A great day for the separation and balance of powers at the federal level.

SHOCKER: SCOTUS Delivers a Kill Shot to Big Government

The Supreme Court itself has recognized in a line of cases that unelected bureaucrats should not decide major questions. Major or minor, the number of questions decided by agencies has proliferated over the course of generations. For more than a century, distrust of the electorate and the ceding of more and more power to the unelected—the phenomenon associated with the Progressive Era—was the dominant paradigm of governing. The vast bulk of the executive branch became insulated from elected officials without serious challenge, even as the everyday experience of citizens rendered the notion of the superior competence of government bureaucrats ridiculous.
When then-Judge Brett Kavanaugh was on the D.C. Circuit Court, he argued:

We must recognize how much Chevron invites an extremely aggressive executive branch philosophy of pushing the legal envelope (a philosophy that, I should note, seems present in the administrations of both political parties). After all, an executive branch decisionmaker might theorize, “If we can just convince a court that the statutory provision is ambiguous, then our interpretation of the statute should pass muster as reasonable. And we can achieve an important policy goal if our interpretation of the statute is accepted. And isn’t just about every statute ambiguous in some fashion or another? Let’s go for it.” Executive branch agencies often think they can take a particular action unless it is clearly forbidden.
 
This ruling clearly showed why the dissenting liberals can never be trusted. Their unwavering support of granting unlegislated power to the executive shows their obvious disdain for the Constitution.

All in all between the death of Chevron, the Fischer ruling, and the Biden debate disaster, it's a great day.
 
Basically, if you sue the government for doing or not doing something, courts no longer have to give deference to what the govt says the law requires it to do, or not do.
 
Basically, if you sue the government for doing or not doing something, courts no longer have to give deference to what the govt says the law requires it to do, or not do.
Wrong again.

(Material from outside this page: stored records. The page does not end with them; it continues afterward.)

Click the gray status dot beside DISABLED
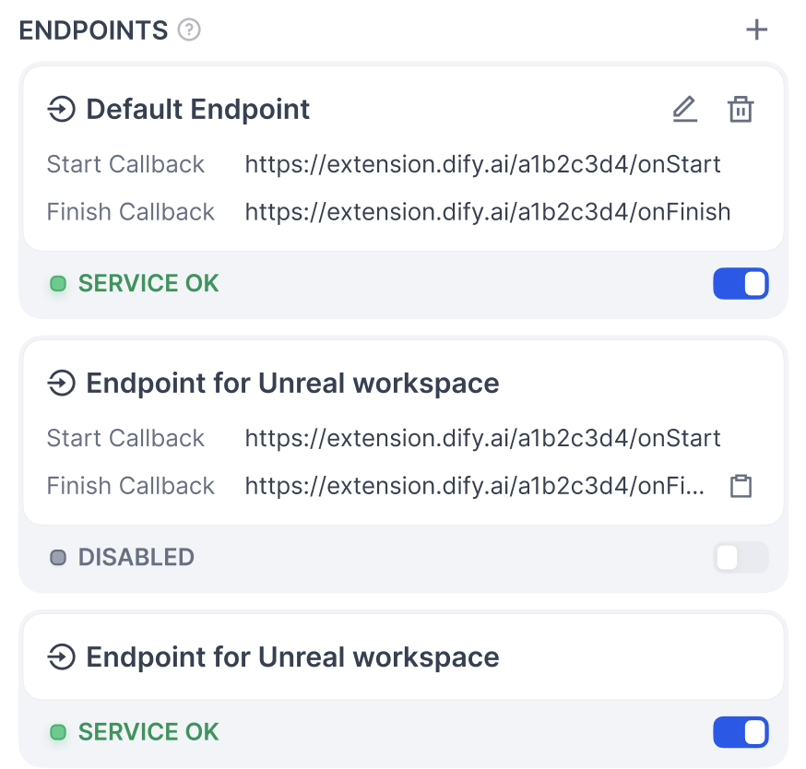Viewport: 806px width, 769px height. pyautogui.click(x=58, y=558)
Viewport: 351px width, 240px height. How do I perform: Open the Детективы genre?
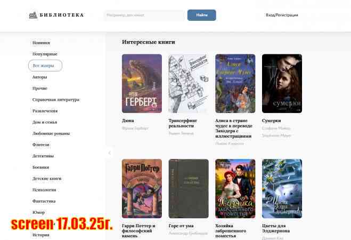pyautogui.click(x=43, y=156)
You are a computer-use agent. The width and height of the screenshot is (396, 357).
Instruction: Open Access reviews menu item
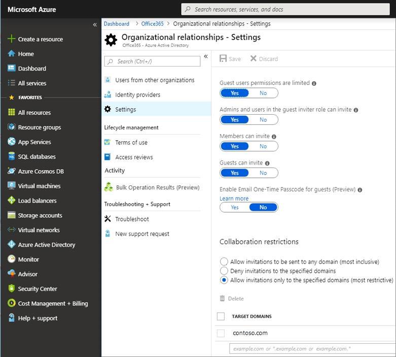coord(134,157)
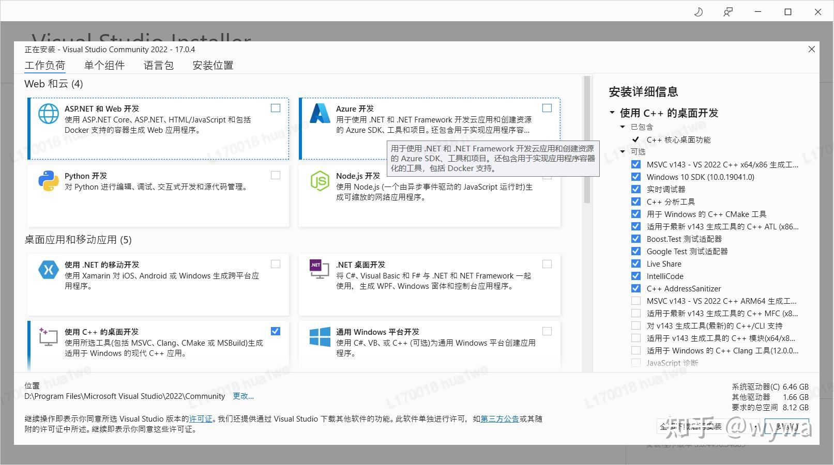Click the Python 开发 snake icon
834x465 pixels.
tap(48, 181)
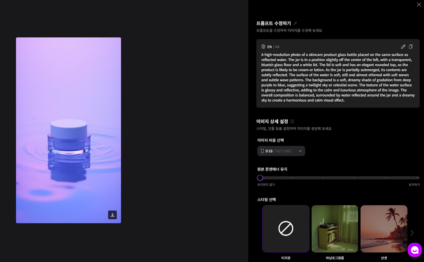Select the 미지정 no-style option
Screen dimensions: 424x262
286,229
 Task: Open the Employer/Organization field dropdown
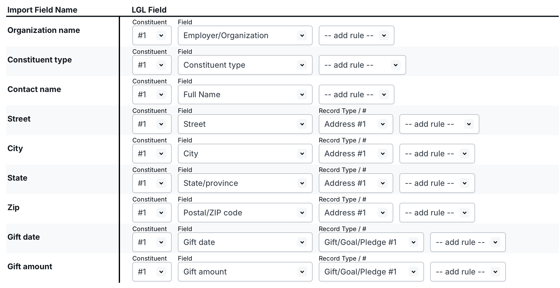pos(245,35)
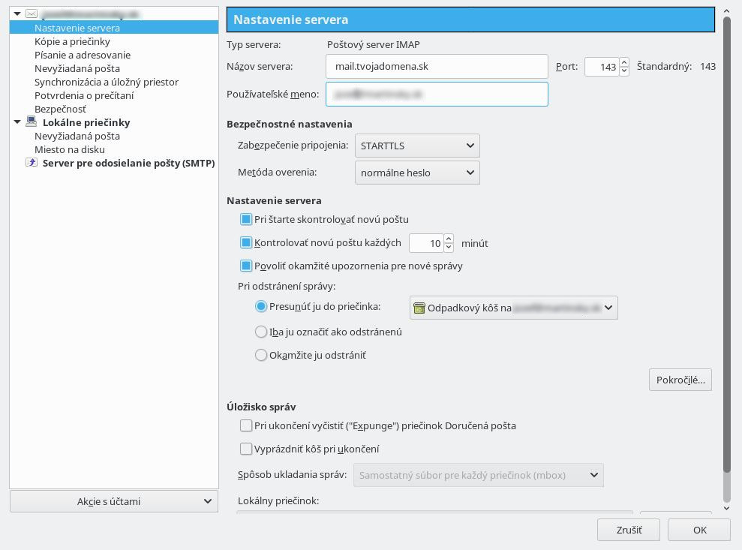Image resolution: width=742 pixels, height=550 pixels.
Task: Click the Zrušiť button
Action: click(x=629, y=530)
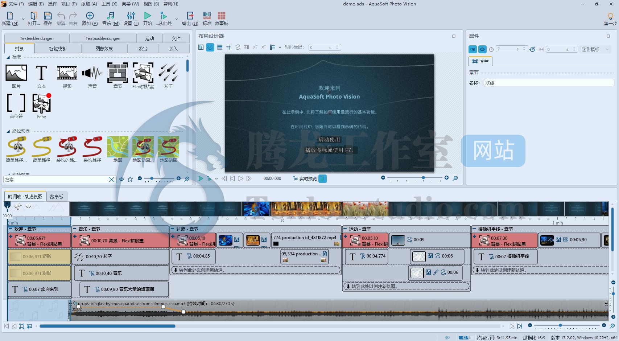Switch to the 智能模板 tab

tap(58, 49)
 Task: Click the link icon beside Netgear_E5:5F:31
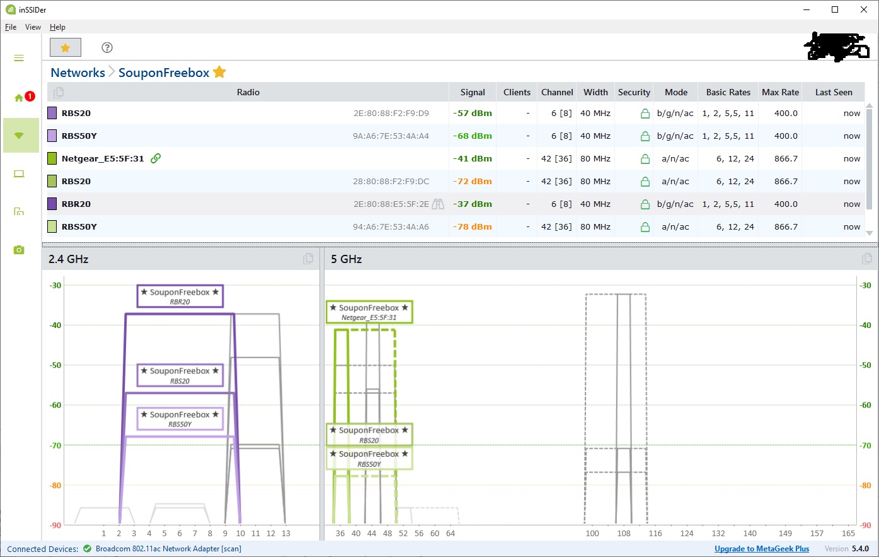click(156, 158)
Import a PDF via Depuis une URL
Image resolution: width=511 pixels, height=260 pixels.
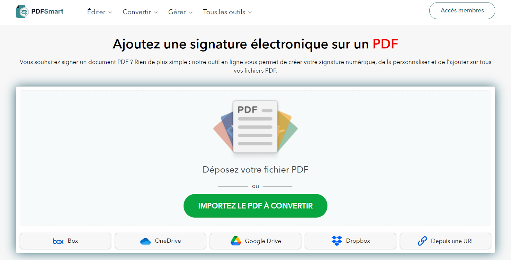coord(446,241)
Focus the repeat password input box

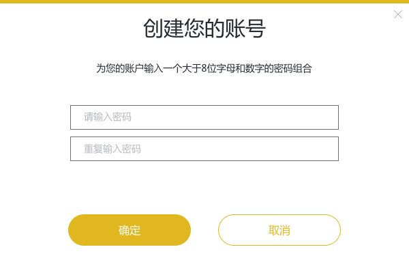pyautogui.click(x=205, y=149)
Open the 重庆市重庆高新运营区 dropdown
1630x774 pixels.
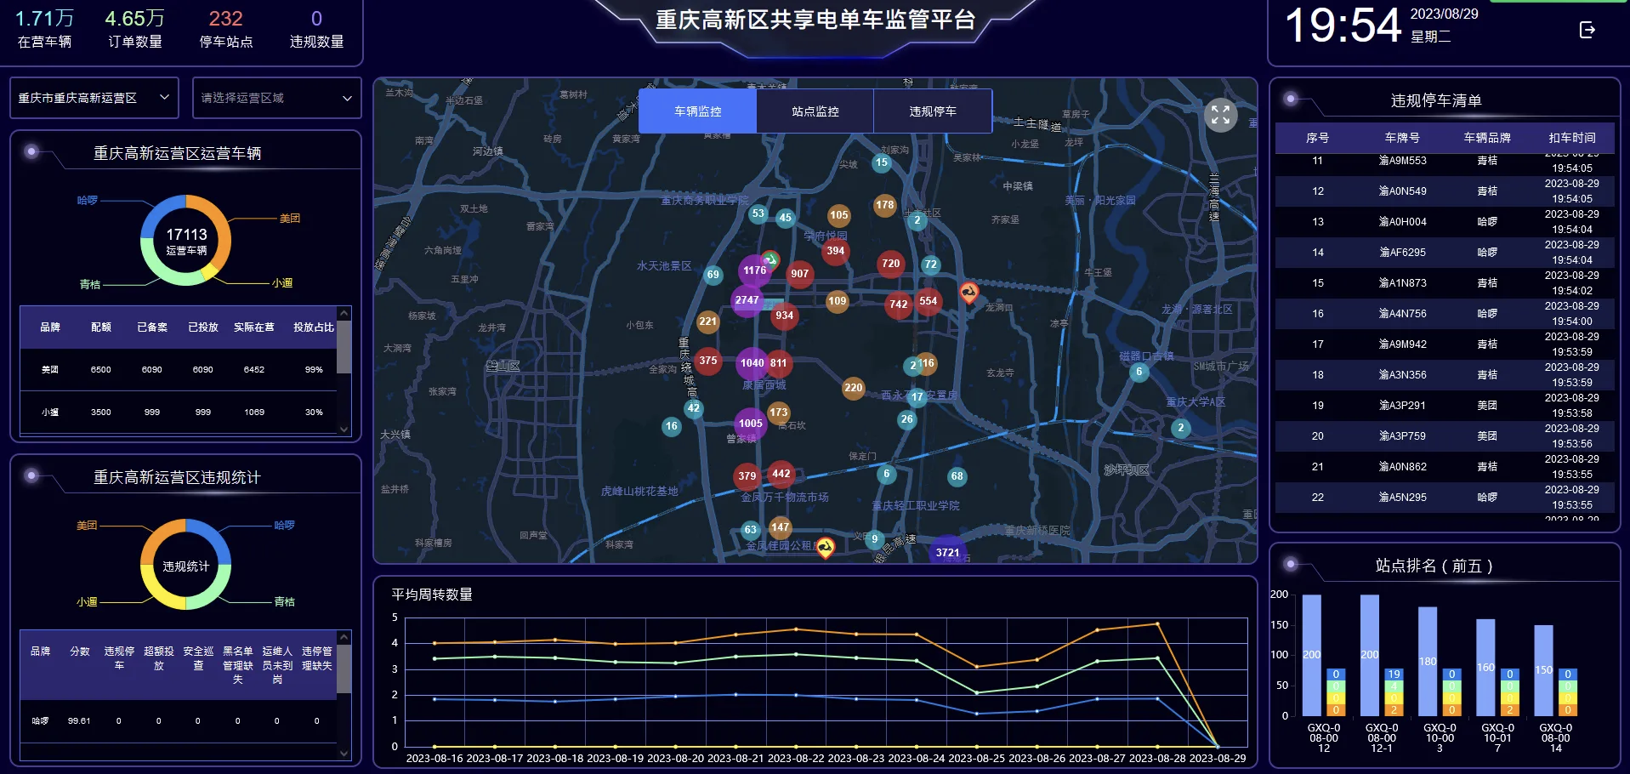tap(94, 98)
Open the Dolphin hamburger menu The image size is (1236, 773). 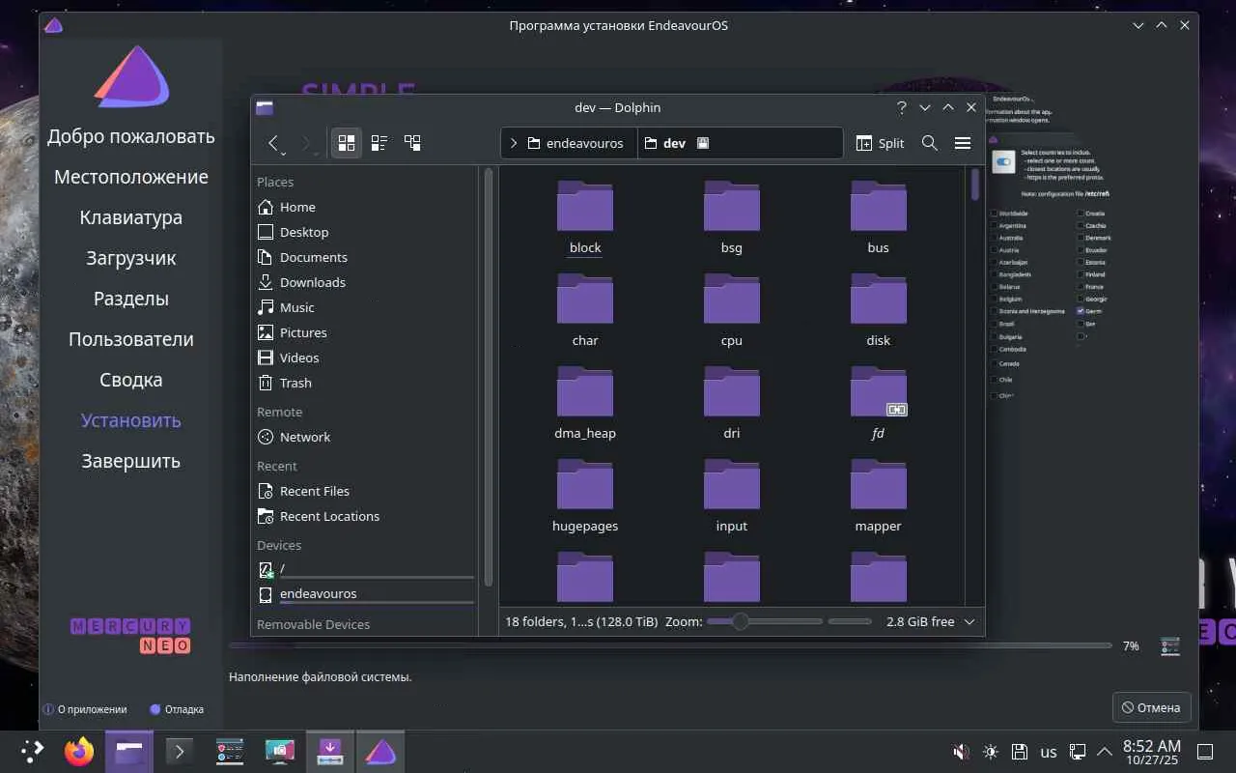pos(962,143)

No longer can the government agencies rule by fiat. Publish a Rule one year, then publish a Rule that counters it down the road. All the while impeding the Rights of the people.
 
Congress has long written laws with a tremendous amount of slack which they expected regulatory agencies and their scientists to fill in the blanks.

It's going to be fun watching them being bribed going forward by special interests to not crack down on companies poisoning our water and air.
 
What law? Be specific, if you want to remain civil.
The unlegislated regulations being passed off as laws across a wide spectrum of executive agencies. While preexisting regulations are case by case now, this limits any new overreach before it begins. Look for a slew of lawsuits regarding EPA, ATF, FDA, and DHS regulations to hit soon.
 
Congress has long written laws with a tremendous amount of slack which they expected regulatory agencies and their scientists to fill in the blanks.

It's going to be fun watching them being bribed going forward by special interests to not crack down on companies poisoning our water and air.
It was the agencies heavy handed enforcement and sheer overreach that brought this on.